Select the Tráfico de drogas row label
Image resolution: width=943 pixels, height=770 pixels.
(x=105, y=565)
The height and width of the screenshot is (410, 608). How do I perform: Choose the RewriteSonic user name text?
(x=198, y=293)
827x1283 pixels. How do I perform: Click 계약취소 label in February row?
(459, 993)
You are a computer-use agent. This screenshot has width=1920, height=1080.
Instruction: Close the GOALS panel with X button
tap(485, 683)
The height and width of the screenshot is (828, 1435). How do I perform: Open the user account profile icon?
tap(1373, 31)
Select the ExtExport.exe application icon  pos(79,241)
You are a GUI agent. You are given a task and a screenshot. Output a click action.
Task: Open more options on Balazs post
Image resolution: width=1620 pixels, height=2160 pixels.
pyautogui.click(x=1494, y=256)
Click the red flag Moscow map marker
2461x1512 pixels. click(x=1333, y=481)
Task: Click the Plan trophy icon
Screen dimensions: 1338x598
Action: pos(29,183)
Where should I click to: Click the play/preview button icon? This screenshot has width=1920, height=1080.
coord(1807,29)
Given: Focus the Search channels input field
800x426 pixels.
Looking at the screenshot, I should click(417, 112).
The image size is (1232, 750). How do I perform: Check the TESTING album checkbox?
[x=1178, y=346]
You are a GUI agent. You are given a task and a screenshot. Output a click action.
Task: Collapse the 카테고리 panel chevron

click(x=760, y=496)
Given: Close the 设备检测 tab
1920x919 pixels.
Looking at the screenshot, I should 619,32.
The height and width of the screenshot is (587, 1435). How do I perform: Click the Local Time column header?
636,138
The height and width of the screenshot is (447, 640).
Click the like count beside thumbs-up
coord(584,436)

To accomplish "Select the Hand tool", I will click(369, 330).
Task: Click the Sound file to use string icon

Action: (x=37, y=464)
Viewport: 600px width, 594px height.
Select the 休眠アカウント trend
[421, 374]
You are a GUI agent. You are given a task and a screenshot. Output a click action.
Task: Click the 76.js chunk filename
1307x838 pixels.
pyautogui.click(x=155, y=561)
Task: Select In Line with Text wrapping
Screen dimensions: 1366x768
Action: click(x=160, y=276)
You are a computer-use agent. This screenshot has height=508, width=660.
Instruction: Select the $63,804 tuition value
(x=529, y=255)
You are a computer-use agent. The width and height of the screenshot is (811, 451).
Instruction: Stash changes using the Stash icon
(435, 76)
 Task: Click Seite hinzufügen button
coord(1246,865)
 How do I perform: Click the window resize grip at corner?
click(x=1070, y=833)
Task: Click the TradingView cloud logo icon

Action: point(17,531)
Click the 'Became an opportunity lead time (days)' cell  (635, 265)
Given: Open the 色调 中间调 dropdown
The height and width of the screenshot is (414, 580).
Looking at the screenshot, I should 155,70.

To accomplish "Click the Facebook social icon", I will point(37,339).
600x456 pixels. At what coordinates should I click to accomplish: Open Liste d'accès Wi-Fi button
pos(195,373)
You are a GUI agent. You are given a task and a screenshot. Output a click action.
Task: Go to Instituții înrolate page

- - -

### Problem to work on
Return only those lines that run from the one containing "Given: Open the 色调 中间调 dropdown" through the end of the entries, keeping each exactly as written.

### Solution below
Given: Open the 色调 中间调 dropdown
The height and width of the screenshot is (414, 580).
Looking at the screenshot, I should 155,70.

To accomplish "Click the Facebook social icon", I will point(37,339).
600x456 pixels. At what coordinates should I click to accomplish: Open Liste d'accès Wi-Fi button
pos(195,373)
You are a GUI agent. You are given a task and a screenshot. Output a click action.
Task: Go to Instituții înrolate page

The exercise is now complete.